#### [Activity]
Run through the records and, wherever a line holds the word "Maximize", return that line.

── Material to process ──

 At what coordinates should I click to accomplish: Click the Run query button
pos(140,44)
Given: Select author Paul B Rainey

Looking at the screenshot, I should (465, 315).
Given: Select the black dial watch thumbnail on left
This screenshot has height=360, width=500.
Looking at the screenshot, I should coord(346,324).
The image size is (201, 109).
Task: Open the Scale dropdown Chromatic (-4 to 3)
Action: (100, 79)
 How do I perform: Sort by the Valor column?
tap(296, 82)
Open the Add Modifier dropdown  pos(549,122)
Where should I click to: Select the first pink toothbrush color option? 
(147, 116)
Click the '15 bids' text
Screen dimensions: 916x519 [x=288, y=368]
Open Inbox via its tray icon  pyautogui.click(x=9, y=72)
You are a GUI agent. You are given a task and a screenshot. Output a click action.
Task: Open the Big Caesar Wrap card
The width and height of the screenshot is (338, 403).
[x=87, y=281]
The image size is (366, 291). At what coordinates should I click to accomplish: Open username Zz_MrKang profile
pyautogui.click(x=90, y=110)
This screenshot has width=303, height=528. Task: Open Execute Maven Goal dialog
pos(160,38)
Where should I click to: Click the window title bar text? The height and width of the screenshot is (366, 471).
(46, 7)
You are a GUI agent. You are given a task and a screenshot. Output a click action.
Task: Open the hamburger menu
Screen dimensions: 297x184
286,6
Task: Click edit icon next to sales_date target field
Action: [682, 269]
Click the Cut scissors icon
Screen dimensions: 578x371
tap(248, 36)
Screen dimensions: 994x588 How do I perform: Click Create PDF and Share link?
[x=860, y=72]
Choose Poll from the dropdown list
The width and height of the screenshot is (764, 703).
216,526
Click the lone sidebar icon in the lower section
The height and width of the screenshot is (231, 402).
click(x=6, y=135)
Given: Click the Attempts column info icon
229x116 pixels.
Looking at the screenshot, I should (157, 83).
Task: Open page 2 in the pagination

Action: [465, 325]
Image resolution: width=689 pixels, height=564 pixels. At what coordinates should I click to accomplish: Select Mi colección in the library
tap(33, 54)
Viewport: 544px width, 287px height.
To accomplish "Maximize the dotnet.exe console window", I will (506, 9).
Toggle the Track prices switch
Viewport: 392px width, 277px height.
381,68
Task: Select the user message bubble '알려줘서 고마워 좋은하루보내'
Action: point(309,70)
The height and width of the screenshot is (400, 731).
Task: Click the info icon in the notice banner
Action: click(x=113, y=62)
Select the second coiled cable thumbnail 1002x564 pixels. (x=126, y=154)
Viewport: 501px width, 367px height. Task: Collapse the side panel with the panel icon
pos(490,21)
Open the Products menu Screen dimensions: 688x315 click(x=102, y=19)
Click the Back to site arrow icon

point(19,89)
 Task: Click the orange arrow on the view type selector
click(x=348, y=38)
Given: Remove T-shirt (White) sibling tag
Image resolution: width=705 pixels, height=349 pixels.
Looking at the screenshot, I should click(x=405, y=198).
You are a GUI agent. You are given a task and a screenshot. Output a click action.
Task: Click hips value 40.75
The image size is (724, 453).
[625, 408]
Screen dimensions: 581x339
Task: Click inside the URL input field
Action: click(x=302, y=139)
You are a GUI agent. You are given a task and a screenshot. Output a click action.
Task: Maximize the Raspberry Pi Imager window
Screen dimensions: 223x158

───

#### [Written reply]
To accomplish "Maximize the dotnet.exe console window", I will (506, 9).
Task: Maximize the Raspberry Pi Imager window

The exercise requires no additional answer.